Yoli lässt uns hautnah erleben, wie schwer es ist, sich in einen Menschen mit Todessehnsucht hineinzuversetzen. Was geht in ihren Köpfen vor? Wie kann man ihre Lebenslust wieder wecken? Während der Krankenbesuche fragt sich Yoli, ob Elf über Gründe nachdenkt, am Leben zu bleiben oder über Möglichkeiten, ihr Leben zu beenden. Dabei hätte sie allen Grund, glücklich zu sein: Sie hat einen Ehemann, der sie über alles liebt, und wird als Konzertpianistin umjubelt. Ist ihr Leben so perfekt, dass sie es nun beenden kann? Yoli dagegen sieht ihre Existenz als gescheitert: sie ist beruflich erfolglos, pleite und und schlägt sich nach zwei missglückten Ehen als alleinerziehende Mutter durch. Und doch legt sie eine unbändige Energie, Hartnäckigkeit und Leidenschaft an den Tag, wenn es darum geht, ihre Schwester am Leben zu erhalten. Während sie überlegt, ob sie Elf nicht in ein gefährliches Land schicken sollte, wo es ums nackte Überleben geht, verlässt sich Elfs Ehemann Nic lieber auf die regelmäßige Einnahme der Medikamente. Auch wenn sie unterschiedlich mit ihrer Situation umgehen, teilen sie doch den Glauben an ein Wunder und die Hoffnung, dass sie doch noch auf Welttournee gehen könnte. Trotzdem erscheint es Yoli zunehmend grausam, jemanden gegen seinen Willen zum Leben zu zwingen. Umso zerrissener fühlt sie sich, als Elf sie bittet, sie in die Schweiz zu begleiten und ihr beim Sterben zu helfen. 

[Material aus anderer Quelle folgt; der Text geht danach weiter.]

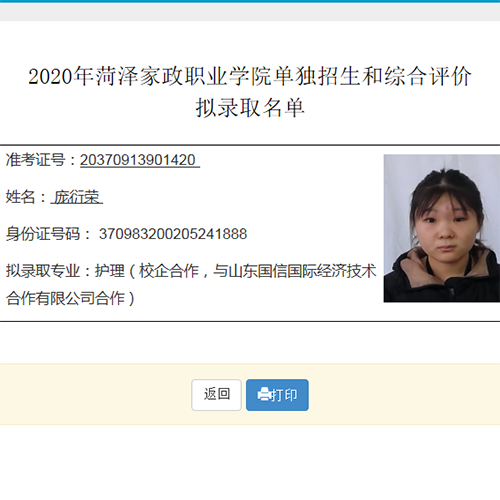500x500 pixels.
Task: Click the 身份证号码 label
Action: coord(43,234)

Miriam Toews kehrt in diesem autobiografisch geprägten Roman ihr Innerstes nach Außen und zieht uns in ihre widersprüchliche Gedankenwelt hinein. Auch wenn die Geschichte bedrückend und aufwühlend ist, sorgt sie durch witzige und ironische Passagen auch für heitere Momente und bietet mit großer Erzählkraft vielfältige Einsichten in ein ernstes Thema.